### Work required
Omit all pictures, then retype the data exactly as given.
───
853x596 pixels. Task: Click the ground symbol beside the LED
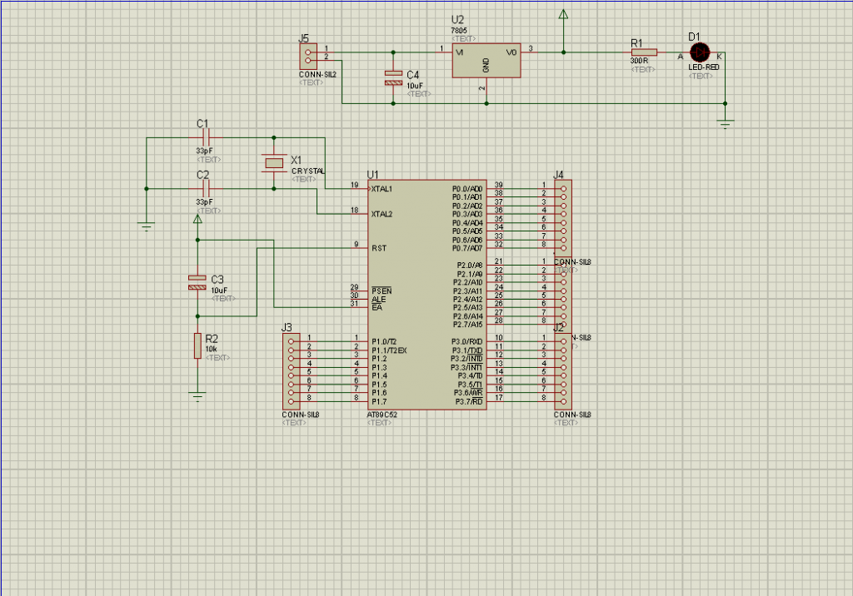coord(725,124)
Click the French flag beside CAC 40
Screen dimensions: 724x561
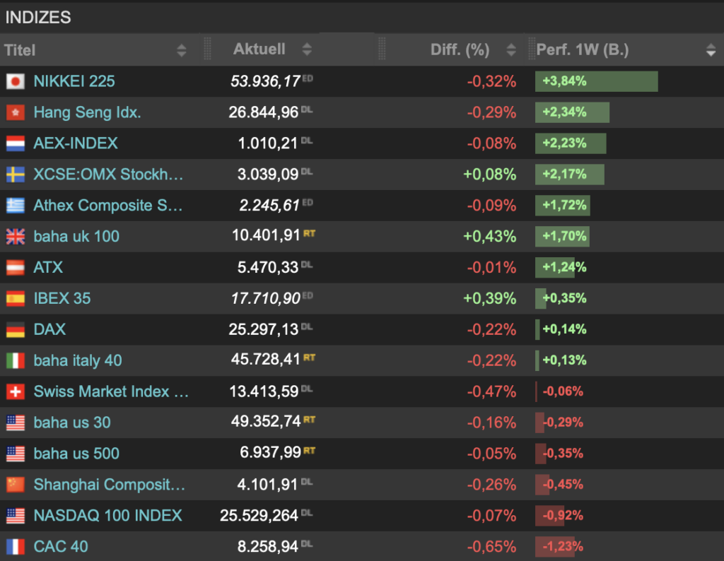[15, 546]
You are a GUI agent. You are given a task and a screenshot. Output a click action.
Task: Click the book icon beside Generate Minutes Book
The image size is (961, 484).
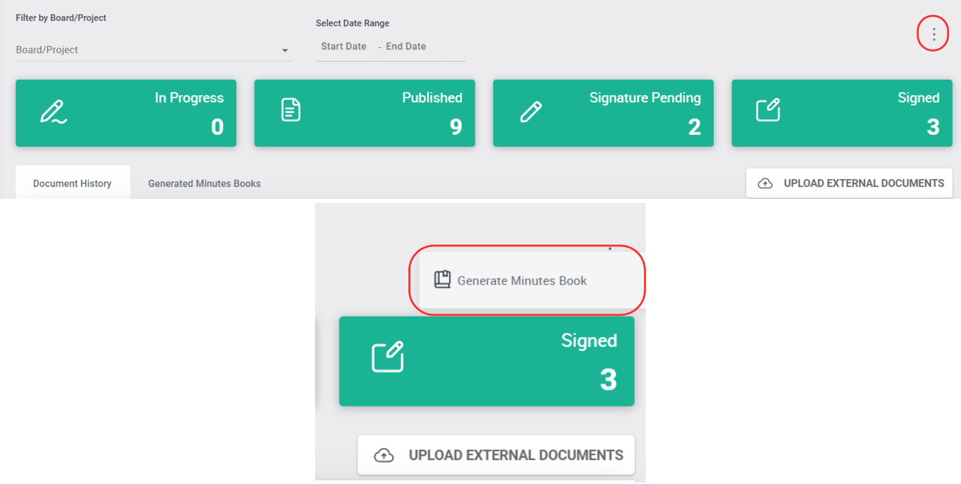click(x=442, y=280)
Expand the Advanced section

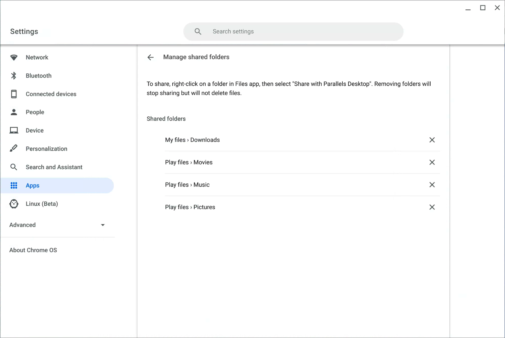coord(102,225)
───
### Result of this exercise
853x596 pixels. Task: Click the ground symbol beside the LED
coord(725,124)
Click the French flag beside CAC 40
Screen dimensions: 724x561
[15, 546]
You are a GUI agent. You are given a task and a screenshot. Output a click action.
Task: Click the book icon beside Generate Minutes Book
The image size is (961, 484).
click(x=442, y=280)
Expand the Advanced section

coord(102,225)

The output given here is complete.